Psychoanalytic Psychotherapy

Psychoanalytic psychotherapy is a clinical therapy method which is founded on psychoanalytic theory and frame. Psychoanalytic psychotherapy utilizes psychoanalytical theories whilst understanding, interpreting and formulating the experiences in the therapeutic process. It helps the patient/client understand the conflicts underlying the apparent distress, in order to help them gain a deeper understanding of their experiences. Generally, by investigating unconscious feelings and thoughts, and making sense of the transference and countertransference relationship between the patient/client and the therapist, psychoanalytic psychotherapists aim to resolve inner conflicts of the patient/client and reorganize their defense systems by making them more flexible. The frequency of therapy sessions can range from twice a week to up to four times a week, depending on the need.

During psychoanalytic psychotherapy, in order to resolve the patient/client’s daily conflicts,
psychological bonds are formed between the past and the present through paying attention to past experiences and unconscious materials (dreams, fantasies, etc.).

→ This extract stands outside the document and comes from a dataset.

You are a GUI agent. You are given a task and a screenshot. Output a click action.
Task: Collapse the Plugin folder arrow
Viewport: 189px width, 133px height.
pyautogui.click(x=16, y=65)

Who is a Psychoanalytic Psychotherapist?

A psychoanalytic psychotherapist is a psychologist, psychological counsellor, or a psychiatrist who has undergone psychoanalytic psychotherapy or psychoanalysis, and who has completed their theoretical training and supervisions in the fields in accordance with the duration and criteria determined by the institution their works are accredited by, and who applies psychoanalytic psychotherapy to patients/clients, at least twice a week.